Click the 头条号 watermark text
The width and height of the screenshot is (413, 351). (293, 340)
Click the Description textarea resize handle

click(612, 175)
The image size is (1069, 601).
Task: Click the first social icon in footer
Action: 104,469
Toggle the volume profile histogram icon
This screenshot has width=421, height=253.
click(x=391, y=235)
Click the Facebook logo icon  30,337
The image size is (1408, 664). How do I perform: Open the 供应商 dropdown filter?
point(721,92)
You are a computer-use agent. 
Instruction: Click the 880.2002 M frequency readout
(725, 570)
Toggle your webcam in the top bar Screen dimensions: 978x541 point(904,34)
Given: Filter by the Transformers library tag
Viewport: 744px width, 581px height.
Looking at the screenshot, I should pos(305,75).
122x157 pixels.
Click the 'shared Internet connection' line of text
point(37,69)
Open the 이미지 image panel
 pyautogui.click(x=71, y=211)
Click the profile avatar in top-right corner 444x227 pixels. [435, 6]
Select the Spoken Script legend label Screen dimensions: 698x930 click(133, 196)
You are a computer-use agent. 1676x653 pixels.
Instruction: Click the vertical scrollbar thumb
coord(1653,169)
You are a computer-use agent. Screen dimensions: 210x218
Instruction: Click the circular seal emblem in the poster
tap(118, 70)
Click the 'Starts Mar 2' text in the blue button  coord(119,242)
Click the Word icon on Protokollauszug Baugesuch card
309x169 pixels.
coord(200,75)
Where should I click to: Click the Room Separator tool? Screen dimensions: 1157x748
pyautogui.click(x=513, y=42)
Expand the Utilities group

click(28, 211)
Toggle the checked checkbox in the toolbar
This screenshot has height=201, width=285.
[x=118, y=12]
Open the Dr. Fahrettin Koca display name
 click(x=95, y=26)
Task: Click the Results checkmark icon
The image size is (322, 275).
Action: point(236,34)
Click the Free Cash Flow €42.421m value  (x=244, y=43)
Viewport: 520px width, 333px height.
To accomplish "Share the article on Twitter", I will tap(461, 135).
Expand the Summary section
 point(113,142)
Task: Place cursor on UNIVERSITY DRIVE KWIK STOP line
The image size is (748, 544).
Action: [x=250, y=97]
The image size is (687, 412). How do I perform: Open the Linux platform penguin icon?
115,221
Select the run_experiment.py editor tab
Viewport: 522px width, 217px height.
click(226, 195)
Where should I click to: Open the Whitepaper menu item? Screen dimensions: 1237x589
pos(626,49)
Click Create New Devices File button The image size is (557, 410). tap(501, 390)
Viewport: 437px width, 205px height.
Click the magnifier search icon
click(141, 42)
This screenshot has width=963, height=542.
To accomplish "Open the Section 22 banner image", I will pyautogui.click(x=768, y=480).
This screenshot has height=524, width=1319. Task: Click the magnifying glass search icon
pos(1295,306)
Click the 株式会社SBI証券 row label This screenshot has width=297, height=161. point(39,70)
────────────────────
EXERCISE: The listing above should be returned in full, exactly as shown.

RESULT FOR THIS TASK:
Click the 头条号 watermark text
The width and height of the screenshot is (413, 351). (293, 340)
Click the Description textarea resize handle

click(612, 175)
The image size is (1069, 601).
Task: Click the first social icon in footer
Action: 104,469
Toggle the volume profile histogram icon
This screenshot has width=421, height=253.
click(x=391, y=235)
Click the Facebook logo icon  30,337
The image size is (1408, 664). How do I perform: Open the 供应商 dropdown filter?
point(721,92)
You are a computer-use agent. 
Instruction: Click the 880.2002 M frequency readout
(725, 570)
Toggle your webcam in the top bar Screen dimensions: 978x541 point(904,34)
Given: Filter by the Transformers library tag
Viewport: 744px width, 581px height.
Looking at the screenshot, I should pos(305,75).
122x157 pixels.
Click the 'shared Internet connection' line of text
point(37,69)
Open the 이미지 image panel
 pyautogui.click(x=71, y=211)
Click the profile avatar in top-right corner 444x227 pixels. [435, 6]
Select the Spoken Script legend label Screen dimensions: 698x930 click(133, 196)
You are a computer-use agent. 1676x653 pixels.
Instruction: Click the vertical scrollbar thumb
coord(1653,169)
You are a computer-use agent. Screen dimensions: 210x218
Instruction: Click the circular seal emblem in the poster
tap(118, 70)
Click the 'Starts Mar 2' text in the blue button  coord(119,242)
Click the Word icon on Protokollauszug Baugesuch card
309x169 pixels.
coord(200,75)
Where should I click to: Click the Room Separator tool? Screen dimensions: 1157x748
pyautogui.click(x=513, y=42)
Expand the Utilities group

click(28, 211)
Toggle the checked checkbox in the toolbar
This screenshot has height=201, width=285.
[x=118, y=12]
Open the Dr. Fahrettin Koca display name
 click(x=95, y=26)
Task: Click the Results checkmark icon
The image size is (322, 275).
Action: point(236,34)
Click the Free Cash Flow €42.421m value  (x=244, y=43)
Viewport: 520px width, 333px height.
To accomplish "Share the article on Twitter", I will tap(461, 135).
Expand the Summary section
 point(113,142)
Task: Place cursor on UNIVERSITY DRIVE KWIK STOP line
The image size is (748, 544).
Action: [x=250, y=97]
The image size is (687, 412). How do I perform: Open the Linux platform penguin icon?
115,221
Select the run_experiment.py editor tab
Viewport: 522px width, 217px height.
click(226, 195)
Where should I click to: Open the Whitepaper menu item? Screen dimensions: 1237x589
pos(626,49)
Click Create New Devices File button The image size is (557, 410). tap(501, 390)
Viewport: 437px width, 205px height.
Click the magnifier search icon
click(141, 42)
This screenshot has width=963, height=542.
To accomplish "Open the Section 22 banner image", I will pyautogui.click(x=768, y=480).
This screenshot has height=524, width=1319. Task: Click the magnifying glass search icon
pos(1295,306)
Click the 株式会社SBI証券 row label This screenshot has width=297, height=161. point(39,70)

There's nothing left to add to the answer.